Entre uma música e outra, Jota entrega a alfaia para Maia, pega no pandeiro e no fim segura o ritmo na caixa. O homem não se cansa. Está lá desde a primeira quinta com coco. Não falta uma. Outros artistas se ligaram na novidade do movimento espontâneo e foram chegando para engrossar o caldo. São muitos que começaram também a se apresentar e dar palinhas, nomes como Rogério Dyas e Fagner Dübrown, Jurandir Bozo, Pedro Vasconcellos, Renault Guimarães, Ana Gal, Jonathan e Jeferson, Wander Melo, Comunidade Azul, Tainan Canário, João Menezes, dentre outros que foram e ainda estão por chegar.
Uma das noites mais especiais foi quando Mestra Zeza do Coco subiu no palco. Era noite de céu estrelado. Era noite de coco sagrado e de coco profano. Ela subiu e deu aula de arte e sabedoria. Sabedoria popular. Narrou histórias e contou causos. Dançou, falou coisa séria e se divertiu cantando. Não é à toa que é reconhecida como Mestra, com “M” maiúsculo. Herdeira de Mestra Hilda, inspira um povo jovem que faz a cabeça dançando e cantando coco: “Fui à Serra da Barriga, falar com o Mestre Zumbi/ Pedi licença a ele para cantar o coco do Rio/ E Zumbi arrespondeu: não precisa me pedir/ Que esse coco é de Alagoas, nasceu e criou-se aqui/ Mestra Zeza, pode cantar”.
O “Coco de Quinta” não é um coco do folk-lore (sentido como tradição distante e apartada) e nem um coco estilizado. É um coco movimento. É movimento espontâneo que cresce a cada quinta. O palco é aberto. Os brincantes também são cantadores, e os cantadores também são brincantes. Aparece alguém que nunca foi visto por lá, não se sabe de onde veio e, de repente, não mais que de repente: manda brasa. Dançando com passos ousados na roda, pegando o pandeiro e puxando uma música que não havia sido ainda cantada.

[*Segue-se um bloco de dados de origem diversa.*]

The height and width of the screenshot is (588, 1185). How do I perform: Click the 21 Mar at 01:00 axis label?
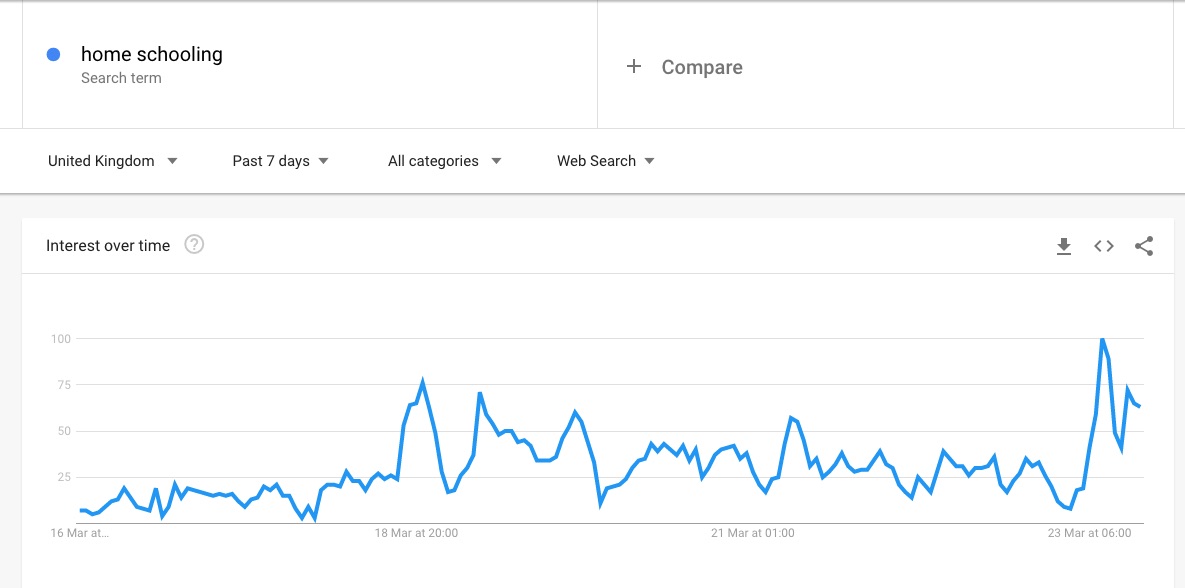click(753, 533)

Quando menos se espera, chega alguém com sapatilha de sapateador e começa a sapatear num tablado improvisado (feito de madeira de carretel). Seu nome é José Marcos, mais conhecido como Topete. É um artista completo: além de exímio dançarino, é o anfitrião da casa e o maestro das noites. Dança, canta, assobia, chupa cana e ainda cuida do caixa. Ele organiza o movimento e orienta o carnaval, de tal modo que é impossível voltar cedo. No BarZarte se chia com o pé até mais tarde, e se tem muito sono na sexta-feira de manhã...

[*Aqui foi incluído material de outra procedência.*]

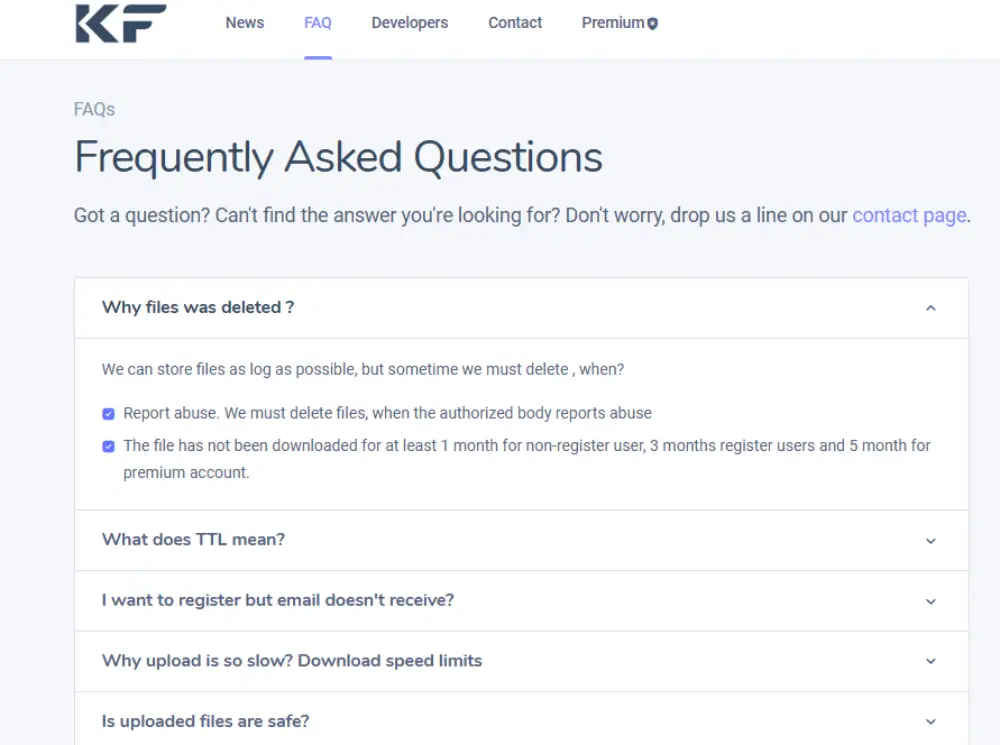Open the Contact navigation link
Screen dimensions: 1000x745
[x=515, y=23]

Para quem ainda não foi, e não sabe onde é, seguem as instruções: sob o céu de lua e estrelas existe uma cidade. No centro dessa cidade há um bairro chamado Jaraguá. Entre os chacras da Praça Rayol, da Rua Sá e Albuquerque e da Avenida Comendador Leão, está o BarZarte. E lá, nas noites de quinta, diferentes gerações de viventes se reúnem para pisar forte no chão. Cada pisada é como um toque de acupuntura, que libera um fluxo de energia acumulada nas pessoas e na cidade. É que a cidade também tem terminações nervosas, articulações e tecidos (de natureza sociocultural e histórica). No quintal, com vista para o céu estrelado, a terra não é alheia e ninguém precisa pisar devagar. Por isso, vários pés batem forte no chão, fazendo um som estrondoso. Se o leitor ainda não sabe onde fica, não tem erro, é só seguir o som do trupé.